Graduates find work in many fields. “Some work on vessels in New York and around this area, some are in the Coast Guard, others are working on yachts or private tugs or in marinas, while still others are in diesel mechanics,” Muzio explains. Students who have completed the program work in positions such as chief mate, captain, small engine mechanic, assistant manager of a marina, tug crew, mate on a private yacht, and marina salesperson.
Muzio takes every opportunity to spread the word about marine technology to the community. Recently he has spoken to the Brooklyn Chamber of Commerce and other groups, and he arranges for community groups to visit the facilities and get information on marine technology.
The program is also getting help from the community – in the form of an advisory committee, which formed last year. “We’ve got a real mix of fields represented, which is just what is needed,” Muzio says. Members include the captain of a fishing vessel, a representative of the Sea Grant program, educators, and maritime industry experts.
Muzio looks forward to the advice and practical help he’ll receive from his advisory committee. For example, he wants suggestions on how to modify and improve his program’s curriculum. He also wants advice on the best way to acquire – or at least have use of – the latest technology.
Establishing an advisory committee is one way to work at continually improving the program.
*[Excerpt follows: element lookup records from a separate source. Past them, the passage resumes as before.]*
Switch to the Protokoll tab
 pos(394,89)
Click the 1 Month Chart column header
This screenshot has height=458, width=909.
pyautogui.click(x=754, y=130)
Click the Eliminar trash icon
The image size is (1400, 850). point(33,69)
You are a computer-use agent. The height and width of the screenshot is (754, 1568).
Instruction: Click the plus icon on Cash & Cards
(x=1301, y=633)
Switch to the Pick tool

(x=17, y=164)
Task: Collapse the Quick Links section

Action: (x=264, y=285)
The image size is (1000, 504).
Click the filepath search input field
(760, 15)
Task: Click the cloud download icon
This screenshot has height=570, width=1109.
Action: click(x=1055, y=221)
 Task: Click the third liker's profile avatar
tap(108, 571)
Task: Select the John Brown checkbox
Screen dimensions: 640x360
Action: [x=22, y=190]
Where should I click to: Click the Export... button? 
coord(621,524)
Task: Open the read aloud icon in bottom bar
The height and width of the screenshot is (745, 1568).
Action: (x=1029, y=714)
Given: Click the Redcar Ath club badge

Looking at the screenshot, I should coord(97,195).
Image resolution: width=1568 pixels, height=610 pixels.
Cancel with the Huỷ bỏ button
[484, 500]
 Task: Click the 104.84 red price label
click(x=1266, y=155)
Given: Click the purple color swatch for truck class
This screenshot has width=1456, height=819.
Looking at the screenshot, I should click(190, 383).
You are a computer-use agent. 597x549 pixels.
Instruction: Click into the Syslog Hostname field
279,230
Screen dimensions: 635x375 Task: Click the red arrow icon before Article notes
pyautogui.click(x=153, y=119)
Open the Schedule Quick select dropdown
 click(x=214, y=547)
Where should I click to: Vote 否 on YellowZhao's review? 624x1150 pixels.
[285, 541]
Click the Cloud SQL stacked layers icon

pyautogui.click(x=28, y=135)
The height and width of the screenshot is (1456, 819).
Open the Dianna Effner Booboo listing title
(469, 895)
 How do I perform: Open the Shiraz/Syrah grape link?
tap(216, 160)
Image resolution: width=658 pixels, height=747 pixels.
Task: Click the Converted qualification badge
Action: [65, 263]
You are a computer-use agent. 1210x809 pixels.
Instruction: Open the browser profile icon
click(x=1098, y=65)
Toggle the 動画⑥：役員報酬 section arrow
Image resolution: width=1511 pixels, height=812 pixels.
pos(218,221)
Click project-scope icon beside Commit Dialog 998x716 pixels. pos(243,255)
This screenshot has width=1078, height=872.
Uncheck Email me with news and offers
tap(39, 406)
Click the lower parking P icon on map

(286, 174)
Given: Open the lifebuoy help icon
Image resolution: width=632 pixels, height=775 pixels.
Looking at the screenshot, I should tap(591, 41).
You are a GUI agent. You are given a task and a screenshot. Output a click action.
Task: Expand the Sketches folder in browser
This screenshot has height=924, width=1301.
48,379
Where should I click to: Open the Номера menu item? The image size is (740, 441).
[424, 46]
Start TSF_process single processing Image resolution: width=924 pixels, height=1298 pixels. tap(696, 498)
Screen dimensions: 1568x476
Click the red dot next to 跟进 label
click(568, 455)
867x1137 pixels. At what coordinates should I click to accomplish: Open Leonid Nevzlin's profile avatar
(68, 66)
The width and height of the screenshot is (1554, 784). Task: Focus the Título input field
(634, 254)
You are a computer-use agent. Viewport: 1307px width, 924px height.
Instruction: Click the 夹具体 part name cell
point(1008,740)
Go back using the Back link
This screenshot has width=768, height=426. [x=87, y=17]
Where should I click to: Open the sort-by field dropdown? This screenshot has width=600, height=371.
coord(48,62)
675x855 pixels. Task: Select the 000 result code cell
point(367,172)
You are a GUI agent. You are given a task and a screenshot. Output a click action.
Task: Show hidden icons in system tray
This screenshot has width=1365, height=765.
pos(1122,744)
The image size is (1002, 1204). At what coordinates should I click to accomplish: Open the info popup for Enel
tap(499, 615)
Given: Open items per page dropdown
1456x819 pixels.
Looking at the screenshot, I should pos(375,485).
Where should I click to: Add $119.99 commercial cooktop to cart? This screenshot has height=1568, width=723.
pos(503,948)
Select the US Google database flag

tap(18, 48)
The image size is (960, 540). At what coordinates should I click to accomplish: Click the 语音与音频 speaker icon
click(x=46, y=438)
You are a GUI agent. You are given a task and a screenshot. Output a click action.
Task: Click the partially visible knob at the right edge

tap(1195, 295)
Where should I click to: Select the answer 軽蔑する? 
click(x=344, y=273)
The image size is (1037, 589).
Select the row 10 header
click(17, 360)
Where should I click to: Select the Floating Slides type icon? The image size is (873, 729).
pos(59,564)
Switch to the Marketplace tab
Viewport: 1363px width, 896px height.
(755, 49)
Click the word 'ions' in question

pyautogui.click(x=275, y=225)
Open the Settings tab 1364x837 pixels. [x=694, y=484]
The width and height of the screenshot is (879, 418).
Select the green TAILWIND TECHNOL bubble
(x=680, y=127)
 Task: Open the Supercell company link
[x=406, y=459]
Muzio believes that becoming a MATE Center educational partner is another way. “I think the MATE Center can help promulgate marine technology,” he explains. “This can benefit us all – students, faculty, and entire programs.”
Muzio also sees great benefit in working as part of a larger group. “We can all learn from how other MATE Center partners are improving their programs and what curriculum they’re developing, for example,” he explains. “As a consortium of institutions and individuals involved in marine technology education, MATE can bring about more collaborative relationships. There’s a mutual benefit to working together.”